** PROVIDED RECORDS follows **

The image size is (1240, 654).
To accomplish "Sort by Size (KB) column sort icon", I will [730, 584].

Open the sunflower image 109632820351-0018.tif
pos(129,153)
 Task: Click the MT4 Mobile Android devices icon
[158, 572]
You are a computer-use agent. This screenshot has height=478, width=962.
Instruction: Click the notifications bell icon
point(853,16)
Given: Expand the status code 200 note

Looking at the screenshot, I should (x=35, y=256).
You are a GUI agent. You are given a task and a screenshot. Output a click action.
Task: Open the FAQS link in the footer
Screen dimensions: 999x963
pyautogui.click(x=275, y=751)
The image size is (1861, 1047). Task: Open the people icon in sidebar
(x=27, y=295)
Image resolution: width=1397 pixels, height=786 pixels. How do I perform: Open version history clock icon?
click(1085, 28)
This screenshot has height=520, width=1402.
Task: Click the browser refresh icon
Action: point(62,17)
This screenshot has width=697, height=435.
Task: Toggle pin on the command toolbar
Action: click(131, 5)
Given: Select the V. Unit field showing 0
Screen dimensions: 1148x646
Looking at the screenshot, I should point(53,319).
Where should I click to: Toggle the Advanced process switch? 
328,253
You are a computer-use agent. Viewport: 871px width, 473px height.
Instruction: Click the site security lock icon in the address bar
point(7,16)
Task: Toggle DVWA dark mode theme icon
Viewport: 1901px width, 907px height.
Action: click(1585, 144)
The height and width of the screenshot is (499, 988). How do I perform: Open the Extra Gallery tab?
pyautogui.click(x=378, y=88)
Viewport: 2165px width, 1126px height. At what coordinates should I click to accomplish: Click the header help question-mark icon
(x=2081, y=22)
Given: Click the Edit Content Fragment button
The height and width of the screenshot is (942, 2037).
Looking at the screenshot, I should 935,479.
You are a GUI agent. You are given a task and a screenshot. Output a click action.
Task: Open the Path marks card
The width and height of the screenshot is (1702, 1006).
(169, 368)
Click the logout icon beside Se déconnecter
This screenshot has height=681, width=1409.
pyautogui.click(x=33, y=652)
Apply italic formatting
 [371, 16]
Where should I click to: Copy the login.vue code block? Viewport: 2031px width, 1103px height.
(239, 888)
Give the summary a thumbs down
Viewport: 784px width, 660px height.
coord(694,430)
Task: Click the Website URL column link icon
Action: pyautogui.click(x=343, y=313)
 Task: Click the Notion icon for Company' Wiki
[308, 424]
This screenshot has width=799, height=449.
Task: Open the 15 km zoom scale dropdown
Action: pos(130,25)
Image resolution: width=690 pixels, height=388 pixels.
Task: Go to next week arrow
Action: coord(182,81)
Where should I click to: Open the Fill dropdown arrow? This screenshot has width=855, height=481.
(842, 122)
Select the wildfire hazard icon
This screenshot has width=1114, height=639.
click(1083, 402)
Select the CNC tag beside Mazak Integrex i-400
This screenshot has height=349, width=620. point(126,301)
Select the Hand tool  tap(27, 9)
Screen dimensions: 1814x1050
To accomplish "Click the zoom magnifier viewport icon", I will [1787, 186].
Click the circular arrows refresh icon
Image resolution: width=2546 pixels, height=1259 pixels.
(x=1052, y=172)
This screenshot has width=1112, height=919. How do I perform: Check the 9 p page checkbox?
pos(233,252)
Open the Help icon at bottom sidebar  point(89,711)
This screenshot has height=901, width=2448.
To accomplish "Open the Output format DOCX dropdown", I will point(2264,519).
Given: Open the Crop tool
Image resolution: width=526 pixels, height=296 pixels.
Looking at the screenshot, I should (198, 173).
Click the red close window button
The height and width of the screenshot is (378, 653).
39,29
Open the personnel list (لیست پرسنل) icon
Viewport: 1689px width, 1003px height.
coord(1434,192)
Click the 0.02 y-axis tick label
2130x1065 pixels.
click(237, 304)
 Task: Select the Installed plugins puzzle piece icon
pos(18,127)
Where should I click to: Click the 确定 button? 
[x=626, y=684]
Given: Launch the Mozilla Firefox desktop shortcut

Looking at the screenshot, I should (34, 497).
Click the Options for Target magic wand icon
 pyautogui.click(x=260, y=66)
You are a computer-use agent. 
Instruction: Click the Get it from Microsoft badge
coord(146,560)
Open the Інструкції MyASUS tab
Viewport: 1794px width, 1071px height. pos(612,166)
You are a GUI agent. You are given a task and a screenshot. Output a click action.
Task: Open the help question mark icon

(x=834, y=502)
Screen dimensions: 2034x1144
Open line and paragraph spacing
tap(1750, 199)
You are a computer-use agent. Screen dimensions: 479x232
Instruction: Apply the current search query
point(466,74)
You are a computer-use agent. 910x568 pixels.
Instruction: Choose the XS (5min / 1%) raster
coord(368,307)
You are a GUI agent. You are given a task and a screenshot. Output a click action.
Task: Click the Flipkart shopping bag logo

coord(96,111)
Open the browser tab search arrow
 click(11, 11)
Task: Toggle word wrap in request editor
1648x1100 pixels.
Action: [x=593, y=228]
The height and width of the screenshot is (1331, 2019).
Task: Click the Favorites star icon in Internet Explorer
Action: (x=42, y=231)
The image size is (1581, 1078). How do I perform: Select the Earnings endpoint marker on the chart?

** End of PROVIDED RECORDS **

■ **WORK INSTRUCTIONS**: Return each line in the records that holds the string "computer".

■ **YOUR SOLUTION**:
You are a computer-use agent. This screenshot has height=478, width=962.
You are a computer-use agent. Viewport: 871px width, 473px height.
You are a computer-use agent. 
You are a computer-use agent. Screen dimensions: 479x232
You are a computer-use agent. 910x568 pixels.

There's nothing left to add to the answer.